The 1886 first edition was offered in “vellum plated cloth” with Taylor’s photo-etchings printed in colors – claimed as the first use of this technique to produce a decorative trade binding -– but also in full seal morocco and “aspec” morocco. Sheets were apparently also sold to Frederick Warne for English distribution; some were dated 1885.
Estes & Lauriat continued to offer the book in various series and bindings until 1897, only in celluloid in 1896 and 1897. That cover is illustrated in the firm’s PTLA catalog and appears to be a conventionally fluted-edge celluloid wrapping with hand-painted title and decorations.

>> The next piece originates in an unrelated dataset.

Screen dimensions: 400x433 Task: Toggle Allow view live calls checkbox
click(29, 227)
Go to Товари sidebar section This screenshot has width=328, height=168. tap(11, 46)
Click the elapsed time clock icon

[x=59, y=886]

In 1896, the H. M. Caldwell Company became an Estes subsidiary but did not pick up The Earl’s Return until 1901 when it was revived in a new series continued through 1912. Bindings for this edition changed from year to year but none were described as using celluloid. In 1898, Estes & Lauriat was succeeded by the Dana Estes & Company, but The Earl's Return never appeared under that imprint in PTLA catalogs.
Thus the binding shown here, with its dual embossed celluloid plates secured with four pins on each board has not been dated. It may have been a trial binding produced in only a small number of copies for some special purpose but not offered to the public. In any case it seems likely that it was devised around 1896 when Estes & Lauriat first experimented with celluloid.
1896 & 1897. The Celluloid Series.
A dainty new style of binding for old favorites--a novel cover of celluloid, flexible, with cover designs in gold, fluted edges, each in a box. $1.50.